Os cortes de 4,7 mil milhões de euros na despesa do Estado estão a dificultar as negociações no quarto dia de ronda negocial entre PSD, CDS-PP e PS, com vista à obtenção de um acordo de salvação nacional.

Segundo disse à TVI uma fonte socialista próxima do processo negocial, os partidos da maioria estão «intransigentes» no corte de 4,7 mil milhões da despesa do Estado, valor imposto pela troika.

As negociações tripartidas entre PSD, CDS-PP e PS decorrem nesta quarta-feira na sede social-democrata, em Lisboa.

Esta informação surgiu numa altura em que ainda decorre a reunião tripartida.
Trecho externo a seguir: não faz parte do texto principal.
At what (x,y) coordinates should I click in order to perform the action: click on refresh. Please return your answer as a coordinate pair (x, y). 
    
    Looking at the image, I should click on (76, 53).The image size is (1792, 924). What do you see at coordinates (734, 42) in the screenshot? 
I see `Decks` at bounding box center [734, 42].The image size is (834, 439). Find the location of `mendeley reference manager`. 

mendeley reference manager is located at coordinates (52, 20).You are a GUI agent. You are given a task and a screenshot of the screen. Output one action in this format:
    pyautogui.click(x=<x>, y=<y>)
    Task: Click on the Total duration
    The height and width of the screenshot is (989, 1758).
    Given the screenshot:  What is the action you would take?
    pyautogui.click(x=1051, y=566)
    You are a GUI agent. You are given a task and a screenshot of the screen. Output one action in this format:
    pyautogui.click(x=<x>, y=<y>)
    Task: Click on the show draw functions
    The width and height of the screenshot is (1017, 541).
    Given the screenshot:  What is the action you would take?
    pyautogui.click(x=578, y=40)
Horas antes, o líder parlamentar do PSD, Luís Montenegro, sugeria que os social-democratas estavam dispostos a aproximar-se do PS, até porque nenhuma das partes «pode chegar ao fim da negociação exatamente com a mesma posição que tinha no princípio».

De acordo com a agência Lusa, Luís Montenegro fez esta afirmação na Assembleia da República, no final de uma reunião da bancada social-democrata, na qual disse ter sido discutido o atual contexto político, de encontros entre a maioria PSD/CDS-PP e o PS com vista a um acordo de médio prazo proposto pelo Presidente da República.

No PS, o líder parlamentar Carlos Zorrinho dava conta de que um eventual acordo não «parte o PS»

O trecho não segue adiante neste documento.